Just as Romney’s spending plan would place enormous burdens on America’s middle class by necessitating massive cuts to critical social protections, basic government ser- vices, and key economic investments, his tax plan would further skew the code in favor of the wealthy and corporations. Romney’s tax platform consists of three major planks:

Permanently extending the Bush tax cuts

It’s certainly true that everyone got a tax cut from President George W. Bush but the extremely wealthy got the lion’s share of the benefit. In 2010 fully half of the entire benefit of the Bush tax cuts flowed to the richest 5 percent of Americans. Permanently extending them all will lock that disparity into place and cost the country $4 trillion over the next 10 years.

Eliminating the estate tax

The middle class and lower-income households would reap some benefit from extending the Bush tax cuts, however meager compared to tax cuts going to the rich, but eliminating the estate tax would truly benefit exclusively the super wealthy. Right now, only a tiny fraction of estates—less than 0.2 percent—owe any estate tax at all. Only the very richest Americans have to even consider the tax in their estate planning. Eliminating it would cost the country $175 billion and the benefit would go solely to a fraction of the richest 1 percent.

Dramatically cutting corporate taxes

Similarly, Romney’s call to reduce the corporate tax rate would cost the country more than $900 billion and of course would only benefit businesses that pay the corporate tax rate. Small businesses of course would not benefit. Nor would ordinary Americans. In other words, it’s another huge giveaway to the very wealthy.

The consequences of Romney’s fiscal plan for the 1 percent

These massive tax cuts aimed at the 1 percent would accelerate a decades-long trend of falling tax rates for the very rich. In the early 1990s the average millionaire paid a little more than 30 percent of his or her income in federal income taxes. By 2007, the last year before the recession, that rate was down to less than 23 percent. The richest 400 taxpayers in the country have fared even better. Their income tax rate dropped to under 17 percent, down from just less than 30 percent in the early 1990s.

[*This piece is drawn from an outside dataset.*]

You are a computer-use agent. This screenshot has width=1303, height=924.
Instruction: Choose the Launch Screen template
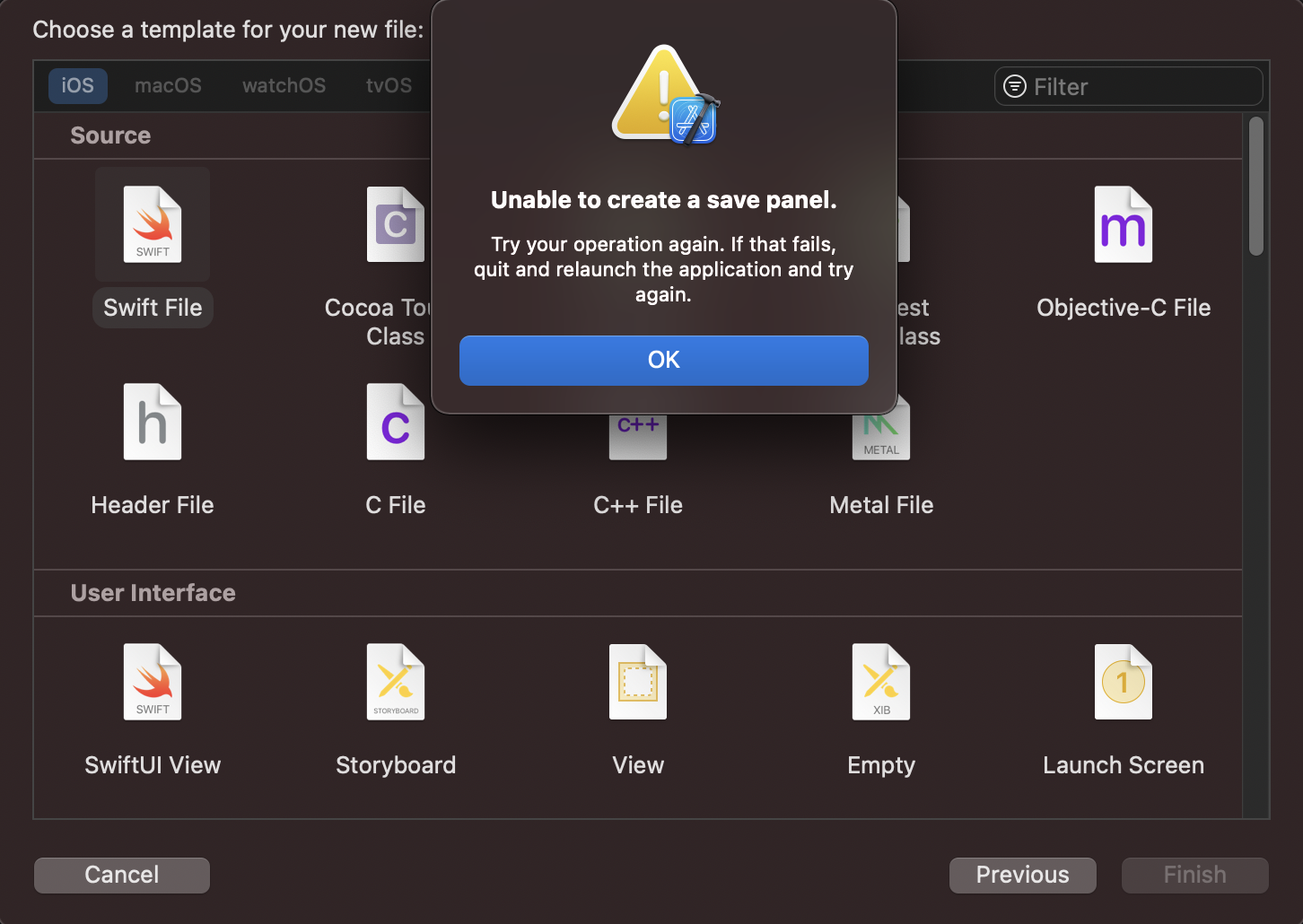pyautogui.click(x=1123, y=709)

Perhaps in recognition of the fact that the upshot of his fiscal plan is more pain for the middle class, Romney does include a new tax cut that would, ostensibly, help the middle. He calls for the elimination of taxes on capital gains income for households making less than $200,000. The trouble is that very few middle-class and low-income families have any capital gains income at all. In fact, eliminating capital gains taxes for households making less than $200,000 would mean a tax cut of precisely $0 for about three-quarters of those households.

Effective tax rates for the wealthy have already declined precipitously

Even for the one-quarter of households who would derive some benefit, the tax cut is quite small, especially compared to the largess that Romney bestows upon the wealthy. Among the 30 percent of households making between $40,000 and $50,000 that would get any benefit at all from Romney’s “middle-class” cut, the average benefit is only $216. Compare that to the average $17,276 benefit that the richest 1 percent would enjoy just from Romney’s proposal to permanently extend historically low capital gains tax rates for them.

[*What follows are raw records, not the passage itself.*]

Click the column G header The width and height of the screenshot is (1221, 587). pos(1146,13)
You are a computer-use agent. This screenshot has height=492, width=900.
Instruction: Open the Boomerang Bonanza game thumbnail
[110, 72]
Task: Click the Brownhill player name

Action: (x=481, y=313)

It should also be noted that Romney has promised to repeal the Affordable Care Act. Besides stripping health care coverage from 30 million Americans, allowing insurance companies to deny coverage based on pre-existing conditions, eliminating small-business subsidies to help them provide care for their employees, and throwing thousands of young Americans off of their parents’ health plans, repealing the Affordable Care Act would also reduce taxes on the wealthy. That’s because the law was paid for, in part, by taxing high-income individuals. Repealing it means those folks yet get another tax break.

Overall, Romney’s tax plan is the perfect analog to his spending plan. It shifts the burdens to the middle class and focuses on helping the top 1 percent. Extending the failed Bush tax cuts, eliminating the estate tax, slashing corporate taxes, and repealing the Affordable Care Act all would reduce the tax bill for the richest 1 percent. Even Romney’s supposed “middle-class” tax cut ends up falling flat, and it pales in compari- son to the enormous breaks he’s proposed for the rich.

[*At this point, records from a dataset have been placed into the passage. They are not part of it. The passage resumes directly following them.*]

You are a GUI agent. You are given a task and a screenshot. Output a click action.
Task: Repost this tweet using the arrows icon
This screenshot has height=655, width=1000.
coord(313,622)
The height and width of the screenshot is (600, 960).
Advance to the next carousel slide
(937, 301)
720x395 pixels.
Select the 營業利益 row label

Romney’s fiscal plan for the 1 percent doubles down on failed supply-side economics

Mitt Romney’s fiscal plan stems directly from the failed “supply-side” economic theory of President George W. Bush. The crux of that theory is that the better off rich people are, the better off we all are. Despite the fact that President Bush’s supply-side tax cuts failed to deliver what they promised—more jobs, better growth, growing prosperity— Romney’s fiscal plan represents a doubling down on that same theory.

If enacted, his plan would force massive cuts to Social Security, Medicare, and Medicaid, and end up with historically low investments in crucial areas such as education, trans- portation, and basic scientific research. Basic government services that underpin the middle class, among them food safety, law enforcement, pharmaceutical testing, veterans’ benefits, and national parks, would come in for major reductions.

And yet, for all the dramatic and inconceivable spending cuts that Romney’s 20 percent cap would impose, by cutting taxes even more, his plan would do little to put our country on a sustainable fiscal path. In total, the Romney spending cap would cut overall federal noninterest spending by about $2.5 trillion from 2013 through 2021, but his tax cuts would cost a whopping $6.6 trillion in lost revenue.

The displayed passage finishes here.